Extracto proporcionado >>
----------------------------------------

Gracias Acame, me hiciste recordar mis libros de texto de primaria

Muy buenas las calaveras aunque confieso que la idea de tener un lugar en el tzompantli no me entusiasma mucho que digamos

Como sea, que bueno que se animaron. Yo les voy a fallar, entre azul y buenas noches nomás no se me ocurre nada, pero para seguir con el ambiente del pasado día de muertos los dejo con un poema que escribí hace tiempo en mi querido terruño.
Mezquitán* El aire huele a muerte
a calaveras de azúcar
y flores de cempasúchil,
lágrimas y recuerdos.
Oraciones que se escapan
por las grietas de lápidas centenarias.
Un rumor de nostalgias
se pasea entre las tumbas.
Aún hablan los que aquí duermen.

----------------------------------------

Entradas mostradas >>
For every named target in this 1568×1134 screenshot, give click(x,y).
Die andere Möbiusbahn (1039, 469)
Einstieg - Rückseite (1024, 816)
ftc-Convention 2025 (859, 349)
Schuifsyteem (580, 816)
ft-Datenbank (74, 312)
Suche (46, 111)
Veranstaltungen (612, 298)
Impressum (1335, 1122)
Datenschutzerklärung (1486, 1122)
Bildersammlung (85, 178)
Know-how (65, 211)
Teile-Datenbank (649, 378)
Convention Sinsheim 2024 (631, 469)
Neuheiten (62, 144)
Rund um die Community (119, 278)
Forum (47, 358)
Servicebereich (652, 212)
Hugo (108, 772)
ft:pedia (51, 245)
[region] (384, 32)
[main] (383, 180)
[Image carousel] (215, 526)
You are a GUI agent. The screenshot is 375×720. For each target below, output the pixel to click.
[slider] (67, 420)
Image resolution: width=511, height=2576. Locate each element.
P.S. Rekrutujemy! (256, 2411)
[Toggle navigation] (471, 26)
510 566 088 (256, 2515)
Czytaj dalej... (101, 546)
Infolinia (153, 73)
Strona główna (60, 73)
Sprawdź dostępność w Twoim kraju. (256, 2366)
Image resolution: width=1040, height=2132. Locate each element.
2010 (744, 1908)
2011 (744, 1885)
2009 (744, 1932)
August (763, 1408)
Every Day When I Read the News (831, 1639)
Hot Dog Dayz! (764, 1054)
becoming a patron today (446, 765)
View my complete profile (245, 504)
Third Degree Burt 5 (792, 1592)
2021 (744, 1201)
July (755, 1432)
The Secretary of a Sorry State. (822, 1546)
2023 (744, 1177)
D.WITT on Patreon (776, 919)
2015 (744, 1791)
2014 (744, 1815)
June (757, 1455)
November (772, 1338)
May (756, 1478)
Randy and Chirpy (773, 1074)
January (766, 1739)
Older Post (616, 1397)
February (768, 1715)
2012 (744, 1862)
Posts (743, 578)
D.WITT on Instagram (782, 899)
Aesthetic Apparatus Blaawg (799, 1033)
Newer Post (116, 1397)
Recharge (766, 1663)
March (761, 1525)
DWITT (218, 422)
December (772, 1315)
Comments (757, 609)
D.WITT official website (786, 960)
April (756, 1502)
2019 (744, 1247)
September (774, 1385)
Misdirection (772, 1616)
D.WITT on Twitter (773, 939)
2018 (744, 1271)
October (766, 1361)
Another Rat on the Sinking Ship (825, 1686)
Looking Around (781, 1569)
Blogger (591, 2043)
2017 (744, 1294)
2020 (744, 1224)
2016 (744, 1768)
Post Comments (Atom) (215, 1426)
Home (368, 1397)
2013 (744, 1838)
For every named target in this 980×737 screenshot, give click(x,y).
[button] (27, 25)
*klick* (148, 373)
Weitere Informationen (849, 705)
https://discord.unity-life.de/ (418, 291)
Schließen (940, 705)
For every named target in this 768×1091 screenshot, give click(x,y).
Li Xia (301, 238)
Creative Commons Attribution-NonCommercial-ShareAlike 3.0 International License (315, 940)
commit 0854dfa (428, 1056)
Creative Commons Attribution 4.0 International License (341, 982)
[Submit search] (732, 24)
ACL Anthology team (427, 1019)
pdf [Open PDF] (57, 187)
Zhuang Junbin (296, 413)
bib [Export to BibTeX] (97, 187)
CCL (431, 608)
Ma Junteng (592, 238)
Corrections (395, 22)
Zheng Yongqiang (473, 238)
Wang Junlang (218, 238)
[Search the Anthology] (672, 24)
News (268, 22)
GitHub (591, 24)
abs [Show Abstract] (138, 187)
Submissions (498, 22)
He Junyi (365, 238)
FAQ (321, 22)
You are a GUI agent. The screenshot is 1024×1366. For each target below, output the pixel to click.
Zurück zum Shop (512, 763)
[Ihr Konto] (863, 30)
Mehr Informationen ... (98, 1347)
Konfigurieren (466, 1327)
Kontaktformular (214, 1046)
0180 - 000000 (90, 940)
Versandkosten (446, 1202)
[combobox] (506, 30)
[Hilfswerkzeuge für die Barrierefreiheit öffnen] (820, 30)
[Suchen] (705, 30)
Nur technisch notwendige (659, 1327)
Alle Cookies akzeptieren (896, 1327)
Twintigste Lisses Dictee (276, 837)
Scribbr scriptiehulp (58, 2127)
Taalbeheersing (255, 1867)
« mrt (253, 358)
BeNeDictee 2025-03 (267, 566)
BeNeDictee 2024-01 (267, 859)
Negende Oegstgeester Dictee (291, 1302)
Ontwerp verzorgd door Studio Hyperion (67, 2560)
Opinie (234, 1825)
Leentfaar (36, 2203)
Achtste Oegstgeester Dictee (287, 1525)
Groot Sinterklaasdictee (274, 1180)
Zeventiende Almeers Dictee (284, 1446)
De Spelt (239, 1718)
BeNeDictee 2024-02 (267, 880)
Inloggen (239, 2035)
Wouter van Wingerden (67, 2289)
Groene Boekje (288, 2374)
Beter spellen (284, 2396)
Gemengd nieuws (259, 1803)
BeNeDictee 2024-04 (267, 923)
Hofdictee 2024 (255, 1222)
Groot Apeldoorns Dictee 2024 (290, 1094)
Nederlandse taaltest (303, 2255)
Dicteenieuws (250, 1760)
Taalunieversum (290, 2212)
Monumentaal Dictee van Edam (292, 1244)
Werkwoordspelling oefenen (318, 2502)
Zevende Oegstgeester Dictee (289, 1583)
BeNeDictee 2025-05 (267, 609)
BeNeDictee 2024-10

----------------------------------------

Instrucciones de la tarea >>
Reproduce el extracto proporcionado completo, palabra por palabra y sin ningún cambio. Las entradas proceden de una fuente distinta.

Respuesta del ejercicio >>
Gracias Acame, me hiciste recordar mis libros de texto de primaria

Muy buenas las calaveras aunque confieso que la idea de tener un lugar en el tzompantli no me entusiasma mucho que digamos

Como sea, que bueno que se animaron. Yo les voy a fallar, entre azul y buenas noches nomás no se me ocurre nada, pero para seguir con el ambiente del pasado día de muertos los dejo con un poema que escribí hace tiempo en mi querido terruño.
Mezquitán* El aire huele a muerte
a calaveras de azúcar
y flores de cempasúchil,
lágrimas y recuerdos.
Oraciones que se escapan
por las grietas de lápidas centenarias.
Un rumor de nostalgias
se pasea entre las tumbas.
Aún hablan los que aquí duermen.